§ **EXERCISE REQUIREMENTS**: Type out the full set of entries again, unchanged.
**** PROVIDED DATA ****
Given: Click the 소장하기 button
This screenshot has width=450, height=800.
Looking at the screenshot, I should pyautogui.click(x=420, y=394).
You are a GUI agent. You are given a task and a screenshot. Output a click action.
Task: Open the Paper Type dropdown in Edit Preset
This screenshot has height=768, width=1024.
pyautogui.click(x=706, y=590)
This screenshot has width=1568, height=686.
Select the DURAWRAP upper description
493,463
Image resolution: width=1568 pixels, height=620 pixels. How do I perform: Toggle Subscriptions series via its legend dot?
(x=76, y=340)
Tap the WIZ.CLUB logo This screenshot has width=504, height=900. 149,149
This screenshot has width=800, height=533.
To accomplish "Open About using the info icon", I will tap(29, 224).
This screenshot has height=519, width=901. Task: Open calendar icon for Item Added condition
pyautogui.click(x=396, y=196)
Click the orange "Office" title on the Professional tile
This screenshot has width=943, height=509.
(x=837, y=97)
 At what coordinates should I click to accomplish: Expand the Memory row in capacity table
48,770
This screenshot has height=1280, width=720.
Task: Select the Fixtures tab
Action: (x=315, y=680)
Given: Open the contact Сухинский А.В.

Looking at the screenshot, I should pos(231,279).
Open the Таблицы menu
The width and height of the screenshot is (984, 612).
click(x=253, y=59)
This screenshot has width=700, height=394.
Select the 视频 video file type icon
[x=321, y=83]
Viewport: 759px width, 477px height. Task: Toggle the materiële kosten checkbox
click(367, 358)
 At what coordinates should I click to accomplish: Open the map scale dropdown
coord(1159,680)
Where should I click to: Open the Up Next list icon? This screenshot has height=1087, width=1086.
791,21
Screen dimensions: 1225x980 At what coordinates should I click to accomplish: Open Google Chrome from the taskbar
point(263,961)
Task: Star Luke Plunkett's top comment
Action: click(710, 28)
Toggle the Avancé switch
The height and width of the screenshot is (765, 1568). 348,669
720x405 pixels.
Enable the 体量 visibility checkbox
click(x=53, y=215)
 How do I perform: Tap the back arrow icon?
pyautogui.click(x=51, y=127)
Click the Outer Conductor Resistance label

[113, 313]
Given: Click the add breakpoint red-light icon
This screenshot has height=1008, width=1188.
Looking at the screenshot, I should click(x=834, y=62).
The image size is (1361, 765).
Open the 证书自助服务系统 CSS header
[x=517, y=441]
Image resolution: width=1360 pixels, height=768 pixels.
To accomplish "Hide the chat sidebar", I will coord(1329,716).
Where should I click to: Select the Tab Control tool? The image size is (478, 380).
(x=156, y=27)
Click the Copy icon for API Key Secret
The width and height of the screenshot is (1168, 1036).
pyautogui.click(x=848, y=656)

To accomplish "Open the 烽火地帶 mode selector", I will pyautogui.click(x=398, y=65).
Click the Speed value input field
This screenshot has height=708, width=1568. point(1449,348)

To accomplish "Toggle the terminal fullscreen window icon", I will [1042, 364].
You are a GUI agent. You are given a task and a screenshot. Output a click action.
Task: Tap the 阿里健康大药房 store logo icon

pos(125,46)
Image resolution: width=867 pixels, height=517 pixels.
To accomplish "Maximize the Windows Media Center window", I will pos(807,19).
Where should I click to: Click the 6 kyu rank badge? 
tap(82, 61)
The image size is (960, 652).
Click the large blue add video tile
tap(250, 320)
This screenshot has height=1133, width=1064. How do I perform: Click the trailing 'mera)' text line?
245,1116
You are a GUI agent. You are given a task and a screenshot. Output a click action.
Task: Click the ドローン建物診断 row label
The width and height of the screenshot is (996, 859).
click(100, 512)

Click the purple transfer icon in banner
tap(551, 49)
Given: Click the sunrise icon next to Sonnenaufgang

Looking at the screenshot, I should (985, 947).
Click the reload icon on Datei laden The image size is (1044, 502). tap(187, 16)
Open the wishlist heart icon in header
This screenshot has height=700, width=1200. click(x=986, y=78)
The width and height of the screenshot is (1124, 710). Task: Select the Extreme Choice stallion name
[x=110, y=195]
****
§ **RESPONSE BELOW**:
Given: Click the 소장하기 button
This screenshot has width=450, height=800.
Looking at the screenshot, I should pyautogui.click(x=420, y=394).
You are a GUI agent. You are given a task and a screenshot. Output a click action.
Task: Open the Paper Type dropdown in Edit Preset
This screenshot has height=768, width=1024.
pyautogui.click(x=706, y=590)
This screenshot has width=1568, height=686.
Select the DURAWRAP upper description
493,463
Image resolution: width=1568 pixels, height=620 pixels. How do I perform: Toggle Subscriptions series via its legend dot?
(x=76, y=340)
Tap the WIZ.CLUB logo This screenshot has width=504, height=900. 149,149
This screenshot has width=800, height=533.
To accomplish "Open About using the info icon", I will tap(29, 224).
This screenshot has height=519, width=901. Task: Open calendar icon for Item Added condition
pyautogui.click(x=396, y=196)
Click the orange "Office" title on the Professional tile
This screenshot has width=943, height=509.
(x=837, y=97)
 At what coordinates should I click to accomplish: Expand the Memory row in capacity table
48,770
This screenshot has height=1280, width=720.
Task: Select the Fixtures tab
Action: (x=315, y=680)
Given: Open the contact Сухинский А.В.

Looking at the screenshot, I should pos(231,279).
Open the Таблицы menu
The width and height of the screenshot is (984, 612).
click(x=253, y=59)
This screenshot has width=700, height=394.
Select the 视频 video file type icon
[x=321, y=83]
Viewport: 759px width, 477px height. Task: Toggle the materiële kosten checkbox
click(367, 358)
 At what coordinates should I click to accomplish: Open the map scale dropdown
coord(1159,680)
Where should I click to: Open the Up Next list icon? This screenshot has height=1087, width=1086.
791,21
Screen dimensions: 1225x980 At what coordinates should I click to accomplish: Open Google Chrome from the taskbar
point(263,961)
Task: Star Luke Plunkett's top comment
Action: click(710, 28)
Toggle the Avancé switch
The height and width of the screenshot is (765, 1568). 348,669
720x405 pixels.
Enable the 体量 visibility checkbox
click(x=53, y=215)
 How do I perform: Tap the back arrow icon?
pyautogui.click(x=51, y=127)
Click the Outer Conductor Resistance label

[113, 313]
Given: Click the add breakpoint red-light icon
This screenshot has height=1008, width=1188.
Looking at the screenshot, I should click(x=834, y=62).
The image size is (1361, 765).
Open the 证书自助服务系统 CSS header
[x=517, y=441]
Image resolution: width=1360 pixels, height=768 pixels.
To accomplish "Hide the chat sidebar", I will coord(1329,716).
Where should I click to: Select the Tab Control tool? The image size is (478, 380).
(x=156, y=27)
Click the Copy icon for API Key Secret
The width and height of the screenshot is (1168, 1036).
pyautogui.click(x=848, y=656)

To accomplish "Open the 烽火地帶 mode selector", I will pyautogui.click(x=398, y=65).
Click the Speed value input field
This screenshot has height=708, width=1568. point(1449,348)

To accomplish "Toggle the terminal fullscreen window icon", I will [1042, 364].
You are a GUI agent. You are given a task and a screenshot. Output a click action.
Task: Tap the 阿里健康大药房 store logo icon

pos(125,46)
Image resolution: width=867 pixels, height=517 pixels.
To accomplish "Maximize the Windows Media Center window", I will pos(807,19).
Where should I click to: Click the 6 kyu rank badge? 
tap(82, 61)
The image size is (960, 652).
Click the large blue add video tile
tap(250, 320)
This screenshot has height=1133, width=1064. How do I perform: Click the trailing 'mera)' text line?
245,1116
You are a GUI agent. You are given a task and a screenshot. Output a click action.
Task: Click the ドローン建物診断 row label
The width and height of the screenshot is (996, 859).
click(100, 512)

Click the purple transfer icon in banner
tap(551, 49)
Given: Click the sunrise icon next to Sonnenaufgang

Looking at the screenshot, I should (985, 947).
Click the reload icon on Datei laden The image size is (1044, 502). tap(187, 16)
Open the wishlist heart icon in header
This screenshot has height=700, width=1200. click(x=986, y=78)
The width and height of the screenshot is (1124, 710). Task: Select the Extreme Choice stallion name
[x=110, y=195]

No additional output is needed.